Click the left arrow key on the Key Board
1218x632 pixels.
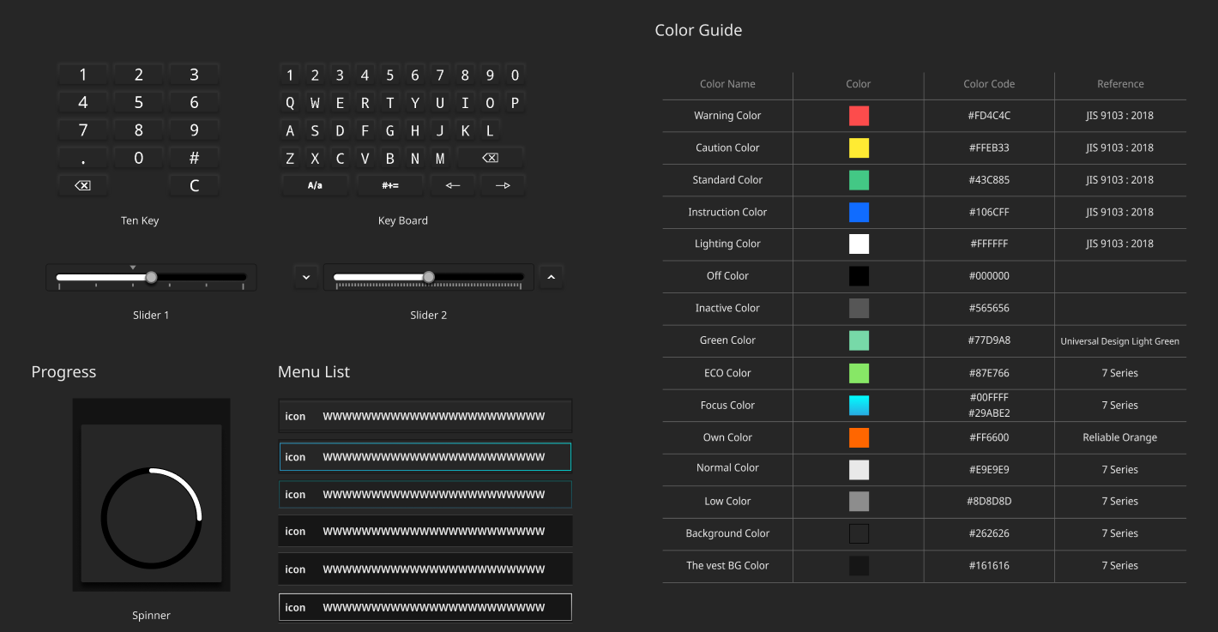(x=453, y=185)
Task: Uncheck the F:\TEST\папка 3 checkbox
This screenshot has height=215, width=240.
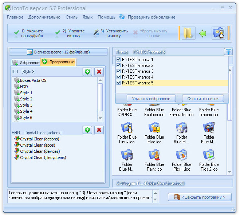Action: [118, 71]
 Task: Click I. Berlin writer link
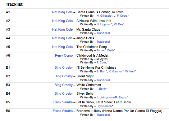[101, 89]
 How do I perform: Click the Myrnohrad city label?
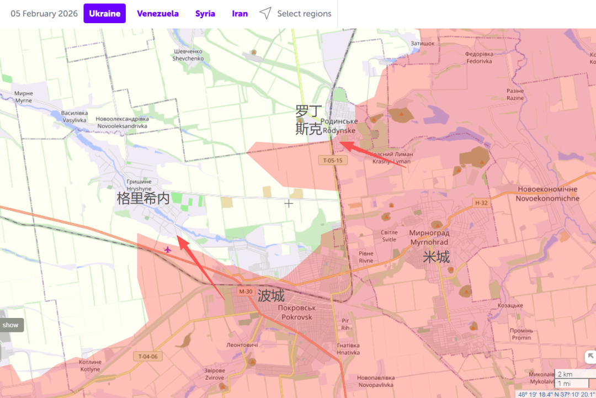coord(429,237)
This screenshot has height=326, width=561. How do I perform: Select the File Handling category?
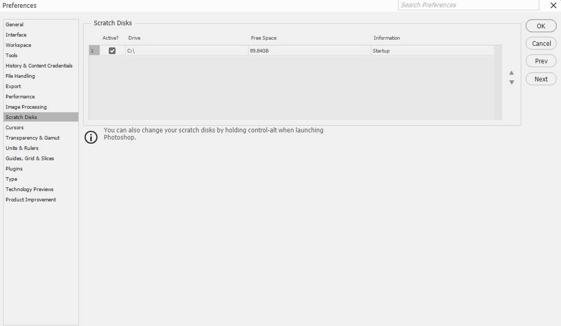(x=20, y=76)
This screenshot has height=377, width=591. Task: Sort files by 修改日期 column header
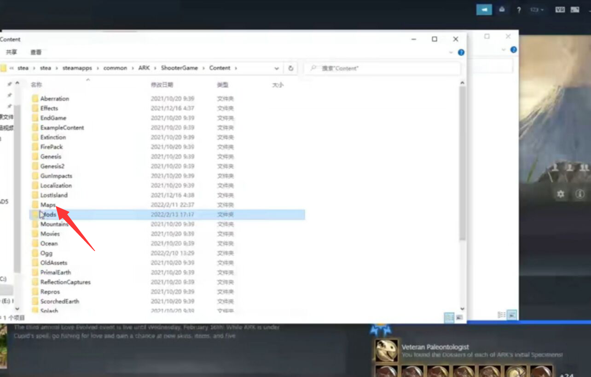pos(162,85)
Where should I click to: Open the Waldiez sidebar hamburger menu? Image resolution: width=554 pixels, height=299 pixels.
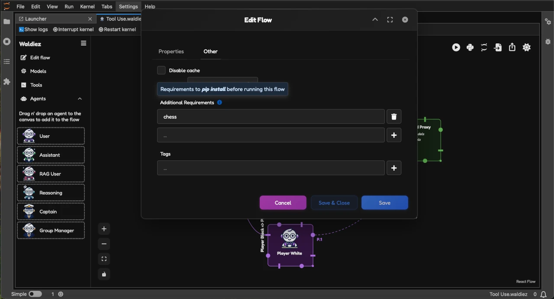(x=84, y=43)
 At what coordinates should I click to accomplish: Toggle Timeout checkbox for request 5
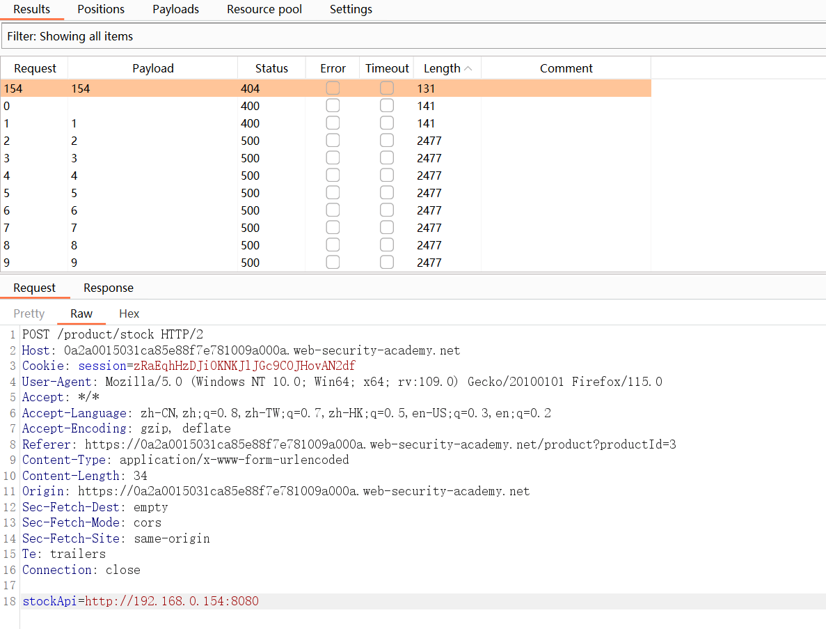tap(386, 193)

++++

• **Problem details**:
Exactly the lines from the one that contains "Where should I" to the last line of the data, both included, should be set down, and no pictures should appear among them.

• **Output below**:
Where should I click to: Open the Waldiez sidebar hamburger menu? Image resolution: width=554 pixels, height=299 pixels.
(x=84, y=43)
 At what coordinates should I click to accomplish: Toggle Timeout checkbox for request 5
tap(386, 193)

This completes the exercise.